### Teks yang Diekstrak
LINTASINDO – GROBOGAN, Dalam kurun waktu dua tahun terakhir Kabupaten Grobogan menjadi langganan banjir, dipertengahan bulan Maret 2024 tercatat sebanyak 103 desa dan di 13 kecamatan terdampak banjir.
Pada Maret 2025 ini kembali terulang, Kabupaten Grobogan dilanda banjir pada Minggu hingga Selasa, 09 -11 Maret 2025. Pusat Pengendalian Operasi Penanggulangan Bencana (Pusdalops PB) BPBD Grobogan mencatat sebayak 23 desa di enam kecamatan terendam banjir.
Ironisnya, sejak Januari hingga Maret 2025 ini, kejadian banjir di Grobogan sudah terjadi untuk kesekian kalinya.
Cuaca ekstrem dengan intensitas hujan tinggi serta pendangkalan sungai besar menjadi salah satu faktor utama penyebab banjir di Grobogan.
Disisi lain, sedang ramai diperbincangkan di tengah masyarakat Grobogan, jika penyebab banjir yang sering terjadi disebabkan oleh kondisi hutan yang semakin gundul dan serapan air tidak ada.
“Alase entek mas, tanduran alas gundul dadine yo banjir (kondisi hutan gundul dan tidak berfungsi maka mengakibatkan banjir)”, ujar Jack (52) Warga Purwodadi yang sering terdampak banjir di Grobogan, Minggu (09/03/2024).
Terpisah, Totok (47)) Warga Kecamatan Geyer juga bersuara soal Perhutanan Sosial (PS) di Grobogan harus tetap memenuhi 50 persen tanaman keras (tegakan), namun faktanya pengelola lahan PS hanya ditanami jenis tanaman musiman, keluhnya.
“Sebagian fungsi hutan sudah berubah, dari tanaman tahunan diganti dengan tanaman musiman (Jagung) semenjak adanya program Ijin Pemanfaatan Hutan Perhutanan Sosial seperti IPHPS dan KHDPK dari Pemerintah Pusat”, katanya, Rabu (12/03/2025).
Lanjut Totok, sebenarnya program Perhutanan Sosial sebetulnya sudah mengatur tentang prosentase tanaman perhutanan sosial, dimana 50 persen harus tanaman keras, 30 persen tanaman buah, dan 20 persen tanaman musiman.
######
### Data yang Diberikan
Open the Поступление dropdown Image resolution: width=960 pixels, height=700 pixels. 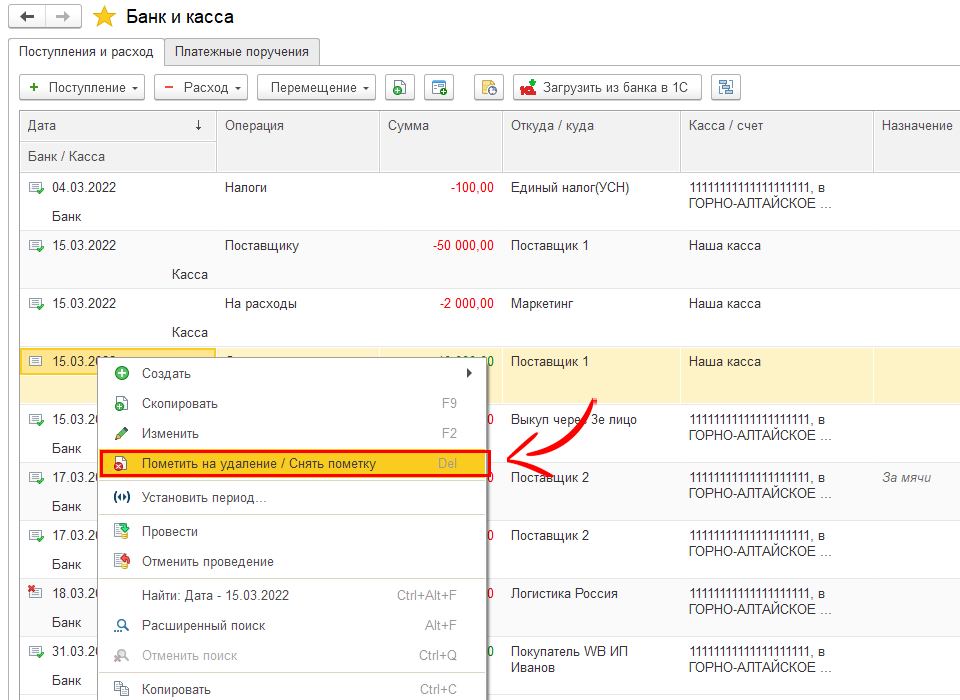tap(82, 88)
######
### Data yang Diberikan
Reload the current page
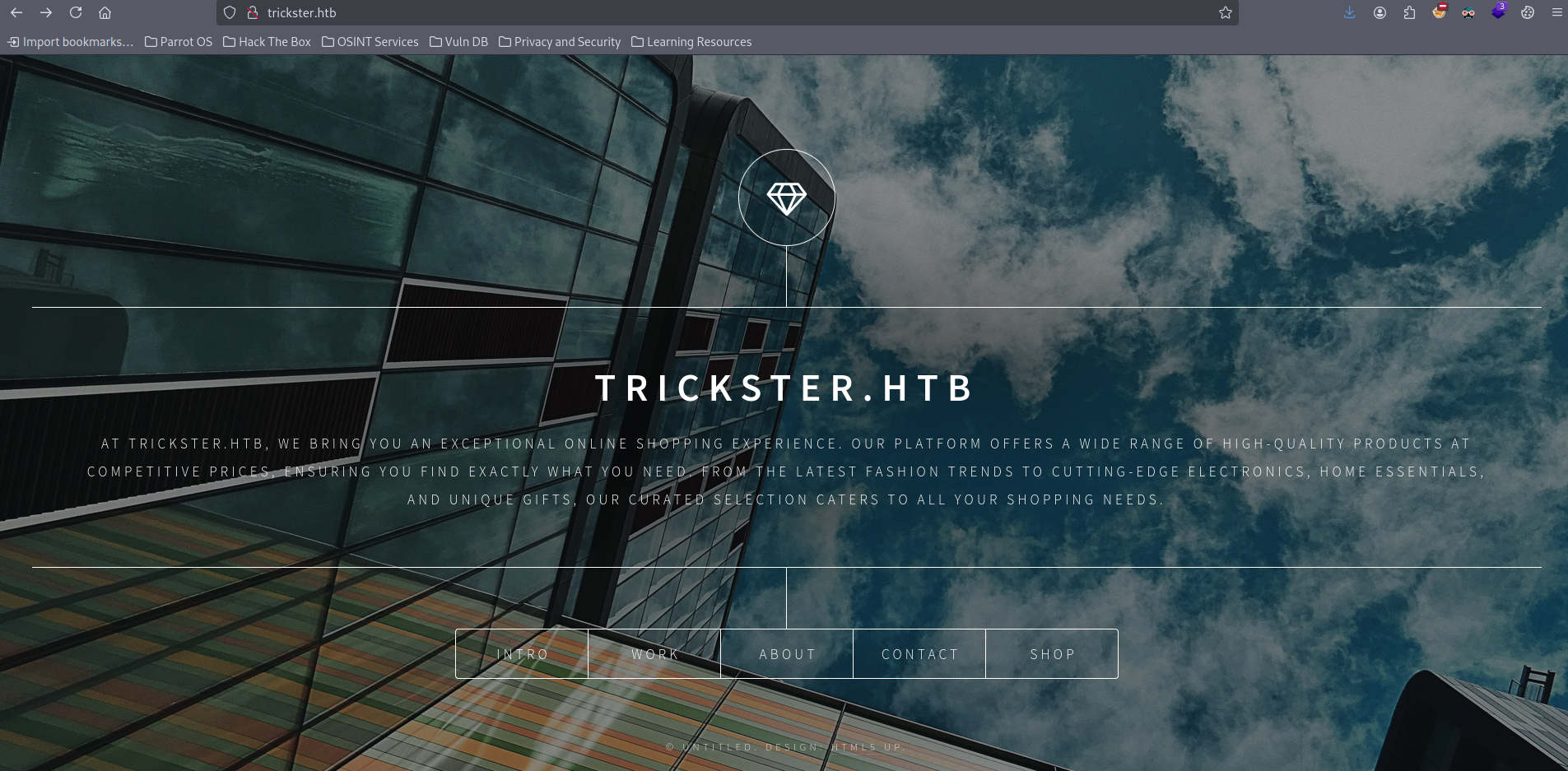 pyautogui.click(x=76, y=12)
######
* [Rumusan Soal 1]: Berdasarkan teks yang diekstrak, berapa banyak desa yang tercatat terendam banjir di Grobogan pada Maret 2025?
* [Rumusan Soal 2]: Tolong salin bagian teks yang diekstrak dimulai dari "Ironisnya, sejak Januari" dan berakhir pada "banjir di Grobogan.".
Data di atas tidak diperlukan.

* [Penyelesaian Soal 1]: Sebanyak 23 desa di enam kecamatan.

* [Penyelesaian Soal 2]:
Ironisnya, sejak Januari hingga Maret 2025 ini, kejadian banjir di Grobogan sudah terjadi untuk kesekian kalinya.
Cuaca ekstrem dengan intensitas hujan tinggi serta pendangkalan sungai besar menjadi salah satu faktor utama penyebab banjir di Grobogan.